Cooperative Patent Classification (CPCCPC = Cooperative Patent Classification) – Available at worldwide.espacenet.com

Moreover, given the domain-free perspective of the FORMAT methodology, it is quite hard to suggest specific readings that may come in handy for the identification of alternative technologies. A generic suggestion for said readings can follow the same logic above proposed for patents. Domain specific sources can be found at publishers’ websites (*=requires a subscription):

  • Elsevier’s Scopus – http://www.scopus.com (*)
  • Thomson Reuters’s Web of Science/Web of Knowledge – http:// webofknowledge.com (*)
  • Elsevier’s ScienceDirect – http://www.sciencedirect.com (Journal titles and paper abstracts are visible also without any subscription).


Examples of lists of alternative solutions:

Example #1: alternative solutions to “domestic ovens”:

STFSTF = System to be forecasted : Domestic Oven

Alternative technologies:

  1. Microwave oven
  2. Bread Machine
  3. Electric Cooktops
  4. Gas cooktops
  5. Cooking food processors

Example #2: alternative solutions to “cars”:

STFSTF = System to be forecasted : Car

Alternative technologies:

  1. Train
  2. Airplane
  3. Boat
  4. Horse coach
  5. Bus
  6. Metro
  7. Bicycle

It is worth noticing that in the specific context of a car used as a technical system to allow people to meet and talk, an alternative technology may be a web meeting system.

Example #3: alternative solutions within the logic of System Operator

The alternatives to the STF share, by definition, the same function.
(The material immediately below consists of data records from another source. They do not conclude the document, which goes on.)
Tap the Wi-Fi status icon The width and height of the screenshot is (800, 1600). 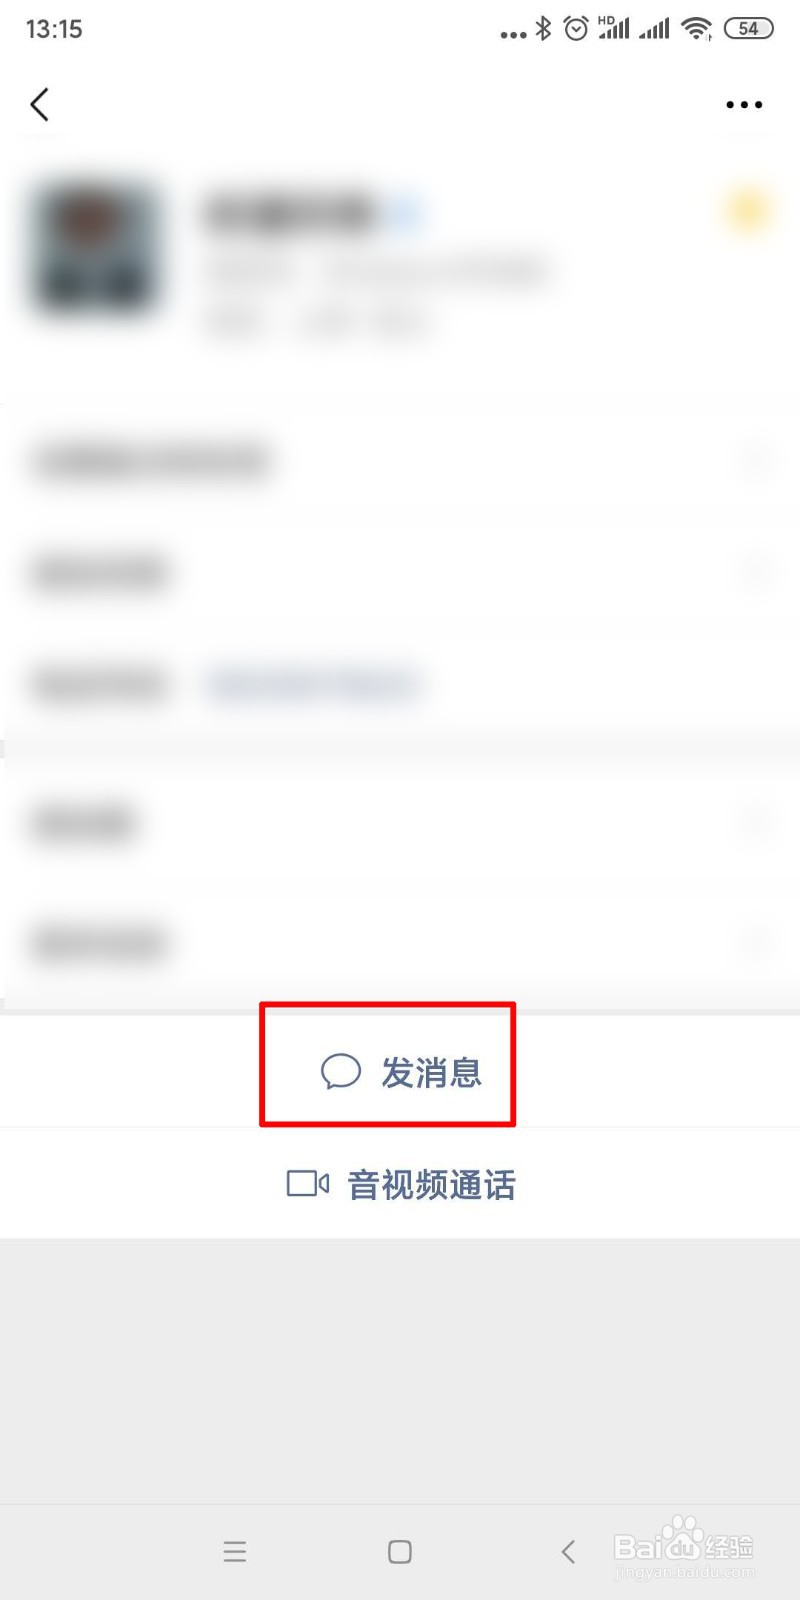pyautogui.click(x=696, y=29)
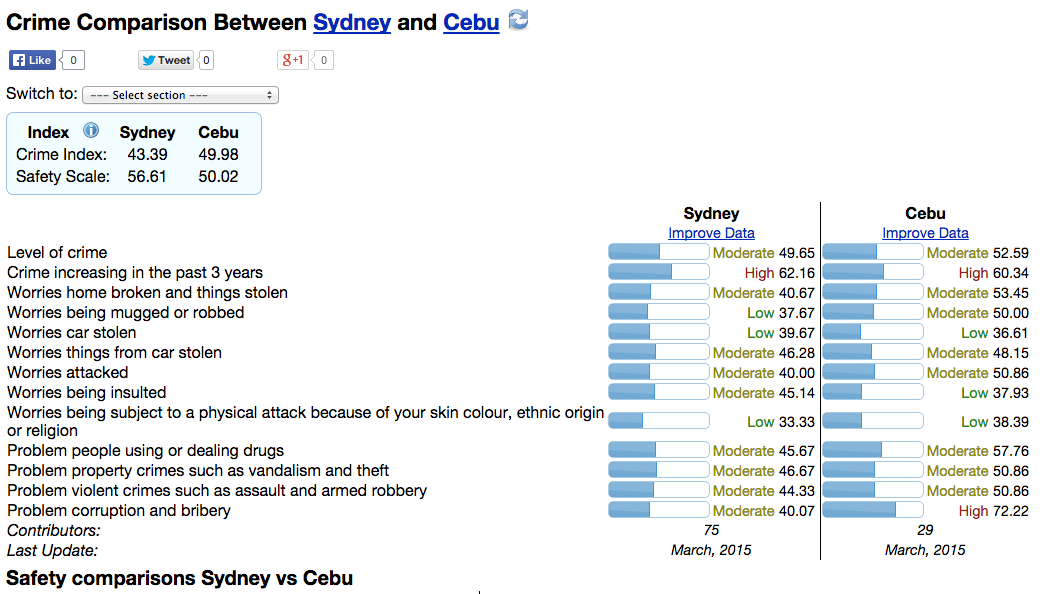
Task: Click Sydney worries car stolen bar
Action: (659, 332)
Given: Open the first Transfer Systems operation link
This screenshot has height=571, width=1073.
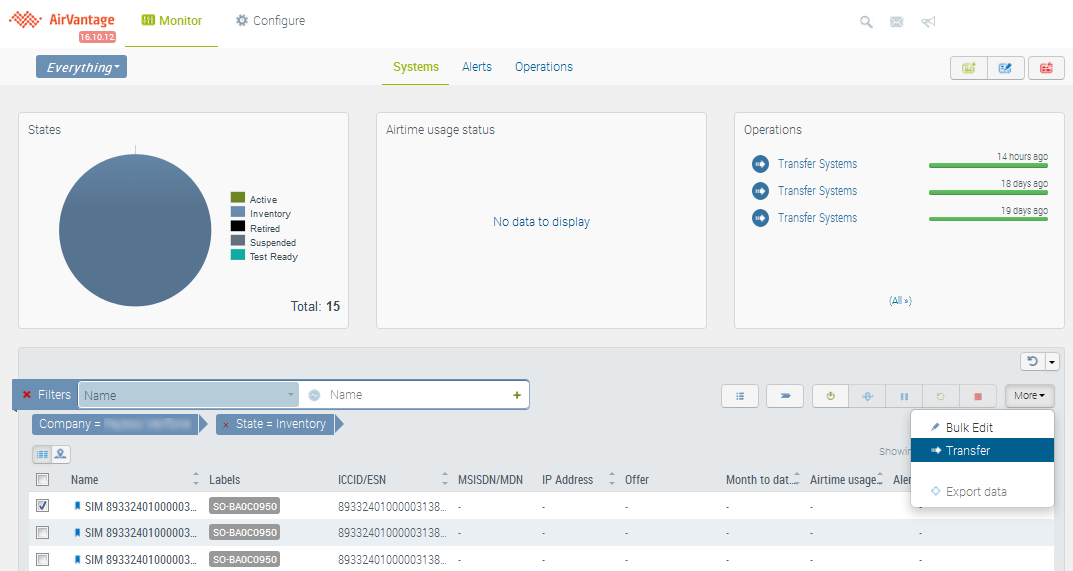Looking at the screenshot, I should [817, 164].
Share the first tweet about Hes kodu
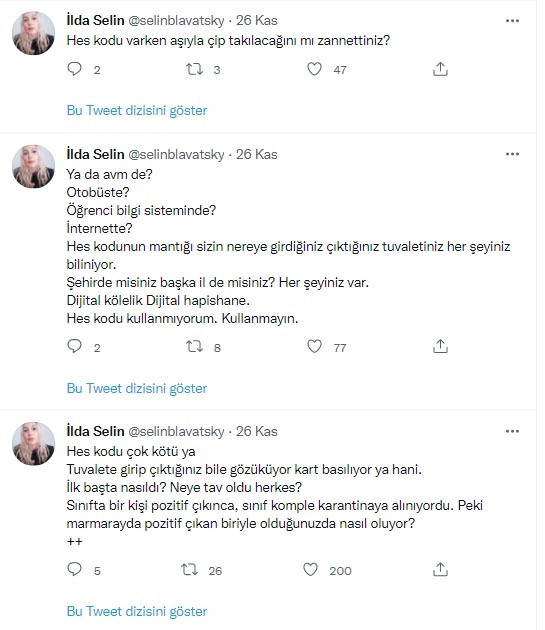Viewport: 545px width, 630px height. click(441, 69)
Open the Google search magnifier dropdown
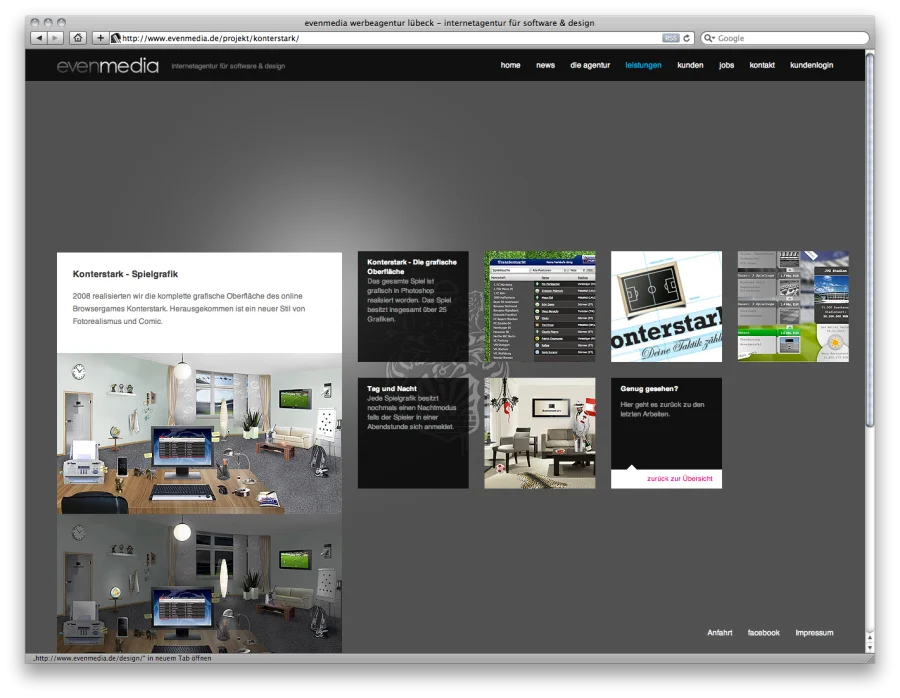The width and height of the screenshot is (900, 698). [710, 38]
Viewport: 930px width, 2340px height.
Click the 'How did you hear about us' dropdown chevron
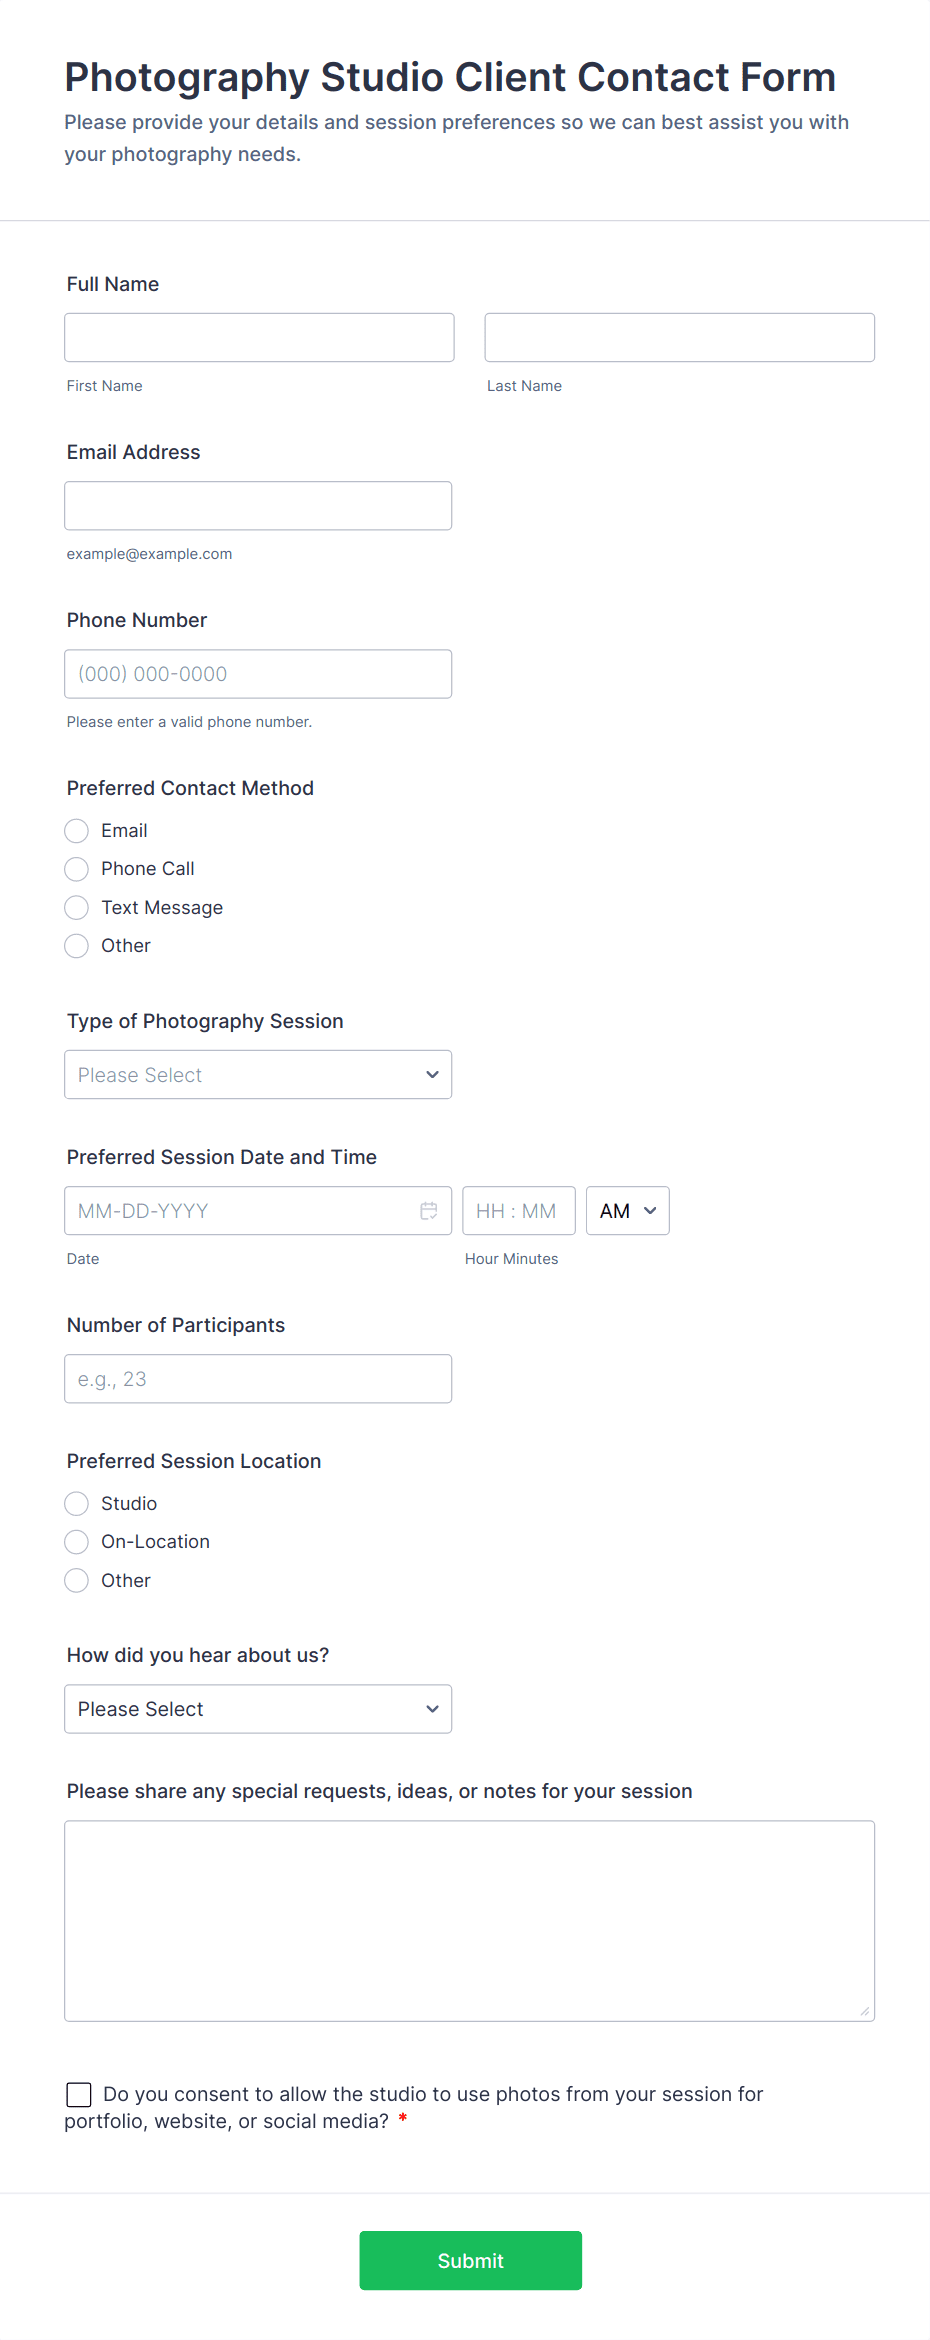432,1708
Thus, the STF and its alternatives share the same hierarchical level (System level). As for Figure 1, in fact, the alternative transportation systems have been organized and collected within the same cell of the System Operator (System level – Present).

Moreover, even if this action has to be carried out in step M5, you can also start considering the contexts in which the STF and its alternatives are used. These contexts, by themselves, can be considered as articulated systems that include the STF (or its alternatives) as Sub-Systems. In these terms, the context represents a higher hierarchical level than the System Level. Thus, the information about the different relevant contexts have to be included in the “Super-System level – Present” cell of the System Operator (see Figure 1).


Figure 1: Example to show how the content developed along this step can be organized consistently with the System Operator logic.